WORK TASK
When you reach the line that contains "Task: Click the Demo user avatar" in the entries below, begin returning lines exactly as written and continue through the last one.

BEGIN DATA FOR ANALYSIS

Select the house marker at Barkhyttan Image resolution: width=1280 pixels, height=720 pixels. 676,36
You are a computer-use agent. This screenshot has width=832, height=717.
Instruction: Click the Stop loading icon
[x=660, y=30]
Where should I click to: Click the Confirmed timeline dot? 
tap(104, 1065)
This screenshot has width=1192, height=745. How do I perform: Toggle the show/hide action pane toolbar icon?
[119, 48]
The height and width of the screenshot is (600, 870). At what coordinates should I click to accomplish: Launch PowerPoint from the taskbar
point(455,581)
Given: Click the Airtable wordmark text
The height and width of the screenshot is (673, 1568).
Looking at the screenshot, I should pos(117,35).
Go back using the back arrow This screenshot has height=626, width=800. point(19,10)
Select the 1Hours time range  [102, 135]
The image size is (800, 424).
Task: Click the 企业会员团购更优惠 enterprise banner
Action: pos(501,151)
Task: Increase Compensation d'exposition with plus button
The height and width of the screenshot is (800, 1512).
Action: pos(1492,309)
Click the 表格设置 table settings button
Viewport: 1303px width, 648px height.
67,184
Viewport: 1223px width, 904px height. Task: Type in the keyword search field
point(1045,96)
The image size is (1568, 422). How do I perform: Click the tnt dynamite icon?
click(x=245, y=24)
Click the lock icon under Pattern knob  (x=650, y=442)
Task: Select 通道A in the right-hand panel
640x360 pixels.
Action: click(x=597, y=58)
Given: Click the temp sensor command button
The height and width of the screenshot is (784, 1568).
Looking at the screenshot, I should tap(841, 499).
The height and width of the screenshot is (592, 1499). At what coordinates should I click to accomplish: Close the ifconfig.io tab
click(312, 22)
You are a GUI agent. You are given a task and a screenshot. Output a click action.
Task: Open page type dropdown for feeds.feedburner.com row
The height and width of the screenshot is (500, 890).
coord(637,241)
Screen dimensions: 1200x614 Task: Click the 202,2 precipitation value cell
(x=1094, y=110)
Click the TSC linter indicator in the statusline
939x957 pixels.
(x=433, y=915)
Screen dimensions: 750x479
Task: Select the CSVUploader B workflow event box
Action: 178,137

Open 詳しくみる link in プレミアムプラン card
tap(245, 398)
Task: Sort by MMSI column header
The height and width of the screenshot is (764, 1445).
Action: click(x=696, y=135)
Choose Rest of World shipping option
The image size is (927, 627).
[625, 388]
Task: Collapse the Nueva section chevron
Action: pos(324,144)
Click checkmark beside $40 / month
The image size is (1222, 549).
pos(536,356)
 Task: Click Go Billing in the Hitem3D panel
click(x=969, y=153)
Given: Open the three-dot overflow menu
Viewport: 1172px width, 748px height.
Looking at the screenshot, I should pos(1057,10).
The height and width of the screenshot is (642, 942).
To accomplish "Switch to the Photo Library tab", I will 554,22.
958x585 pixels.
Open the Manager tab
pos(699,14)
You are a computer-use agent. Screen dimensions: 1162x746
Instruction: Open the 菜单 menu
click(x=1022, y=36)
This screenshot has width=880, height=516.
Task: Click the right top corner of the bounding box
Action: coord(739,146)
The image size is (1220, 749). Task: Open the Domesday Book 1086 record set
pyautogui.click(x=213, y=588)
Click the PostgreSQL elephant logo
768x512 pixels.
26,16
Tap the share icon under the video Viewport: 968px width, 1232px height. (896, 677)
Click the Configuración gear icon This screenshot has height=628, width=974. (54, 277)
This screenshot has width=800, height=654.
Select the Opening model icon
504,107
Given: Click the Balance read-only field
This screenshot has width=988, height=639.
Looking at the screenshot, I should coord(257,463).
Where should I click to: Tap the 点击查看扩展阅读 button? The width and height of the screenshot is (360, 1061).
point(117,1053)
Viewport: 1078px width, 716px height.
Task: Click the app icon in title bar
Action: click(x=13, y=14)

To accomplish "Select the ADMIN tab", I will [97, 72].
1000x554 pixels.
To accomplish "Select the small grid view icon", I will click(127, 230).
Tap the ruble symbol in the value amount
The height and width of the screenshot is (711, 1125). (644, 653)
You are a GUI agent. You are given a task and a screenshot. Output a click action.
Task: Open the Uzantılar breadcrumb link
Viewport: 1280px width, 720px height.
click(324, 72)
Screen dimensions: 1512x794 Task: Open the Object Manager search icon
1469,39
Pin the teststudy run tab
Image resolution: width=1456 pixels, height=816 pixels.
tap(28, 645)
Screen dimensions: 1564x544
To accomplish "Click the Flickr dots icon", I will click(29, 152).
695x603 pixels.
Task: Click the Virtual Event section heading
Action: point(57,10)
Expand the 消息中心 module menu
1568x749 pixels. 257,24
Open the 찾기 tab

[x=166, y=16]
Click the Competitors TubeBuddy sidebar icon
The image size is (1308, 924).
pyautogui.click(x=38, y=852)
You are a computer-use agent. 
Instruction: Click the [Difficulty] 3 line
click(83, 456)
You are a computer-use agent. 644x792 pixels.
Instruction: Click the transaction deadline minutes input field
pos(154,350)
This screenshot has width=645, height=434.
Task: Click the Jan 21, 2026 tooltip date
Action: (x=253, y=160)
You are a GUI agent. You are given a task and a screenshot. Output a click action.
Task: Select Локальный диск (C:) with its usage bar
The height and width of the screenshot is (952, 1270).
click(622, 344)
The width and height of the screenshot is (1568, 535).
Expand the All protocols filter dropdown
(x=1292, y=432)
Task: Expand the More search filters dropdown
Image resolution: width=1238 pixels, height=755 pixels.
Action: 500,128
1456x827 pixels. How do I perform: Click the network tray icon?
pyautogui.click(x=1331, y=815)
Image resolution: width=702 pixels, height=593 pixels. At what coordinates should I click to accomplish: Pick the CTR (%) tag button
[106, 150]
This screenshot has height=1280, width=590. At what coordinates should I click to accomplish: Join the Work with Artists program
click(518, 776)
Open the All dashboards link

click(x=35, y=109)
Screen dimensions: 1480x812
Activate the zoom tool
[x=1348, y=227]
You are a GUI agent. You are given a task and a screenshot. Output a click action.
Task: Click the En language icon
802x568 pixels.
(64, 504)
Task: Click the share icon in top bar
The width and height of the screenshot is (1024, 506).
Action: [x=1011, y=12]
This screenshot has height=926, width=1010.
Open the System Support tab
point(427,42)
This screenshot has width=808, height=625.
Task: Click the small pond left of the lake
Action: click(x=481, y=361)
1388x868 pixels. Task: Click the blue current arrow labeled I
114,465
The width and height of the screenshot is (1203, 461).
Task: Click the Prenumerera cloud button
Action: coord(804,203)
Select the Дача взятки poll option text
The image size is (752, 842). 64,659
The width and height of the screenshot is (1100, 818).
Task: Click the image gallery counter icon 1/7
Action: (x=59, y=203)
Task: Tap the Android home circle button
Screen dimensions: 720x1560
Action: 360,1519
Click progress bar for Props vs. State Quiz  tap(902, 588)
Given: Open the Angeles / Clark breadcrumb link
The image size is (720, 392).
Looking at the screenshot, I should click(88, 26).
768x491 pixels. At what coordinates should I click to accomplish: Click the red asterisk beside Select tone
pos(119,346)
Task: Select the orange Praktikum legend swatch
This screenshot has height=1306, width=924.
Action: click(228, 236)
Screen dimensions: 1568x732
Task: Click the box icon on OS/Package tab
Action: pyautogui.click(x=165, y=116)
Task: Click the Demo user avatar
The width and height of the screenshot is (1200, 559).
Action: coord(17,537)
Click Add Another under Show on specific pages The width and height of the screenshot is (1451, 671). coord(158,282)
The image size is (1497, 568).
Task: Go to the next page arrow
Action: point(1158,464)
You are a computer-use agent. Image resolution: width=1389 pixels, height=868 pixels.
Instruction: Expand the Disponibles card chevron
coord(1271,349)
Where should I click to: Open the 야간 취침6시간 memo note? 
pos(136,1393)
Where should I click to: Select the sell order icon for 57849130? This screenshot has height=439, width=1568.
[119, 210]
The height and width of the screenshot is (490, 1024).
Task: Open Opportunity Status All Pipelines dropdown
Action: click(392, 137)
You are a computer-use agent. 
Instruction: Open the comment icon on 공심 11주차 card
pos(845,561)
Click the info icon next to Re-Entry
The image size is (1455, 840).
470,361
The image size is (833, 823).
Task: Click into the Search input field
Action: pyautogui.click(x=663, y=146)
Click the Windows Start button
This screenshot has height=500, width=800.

END DATA FOR ANALYSIS

WORKED SOLUTION
Task: Click the Demo user avatar
The width and height of the screenshot is (1200, 559).
Action: coord(17,537)
Click Add Another under Show on specific pages The width and height of the screenshot is (1451, 671). coord(158,282)
The image size is (1497, 568).
Task: Go to the next page arrow
Action: point(1158,464)
You are a computer-use agent. Image resolution: width=1389 pixels, height=868 pixels.
Instruction: Expand the Disponibles card chevron
coord(1271,349)
Where should I click to: Open the 야간 취침6시간 memo note? 
pos(136,1393)
Where should I click to: Select the sell order icon for 57849130? This screenshot has height=439, width=1568.
[119, 210]
The height and width of the screenshot is (490, 1024).
Task: Open Opportunity Status All Pipelines dropdown
Action: click(392, 137)
You are a computer-use agent. 
Instruction: Open the comment icon on 공심 11주차 card
pos(845,561)
Click the info icon next to Re-Entry
The image size is (1455, 840).
470,361
The image size is (833, 823).
Task: Click into the Search input field
Action: pyautogui.click(x=663, y=146)
Click the Windows Start button
This screenshot has height=500, width=800.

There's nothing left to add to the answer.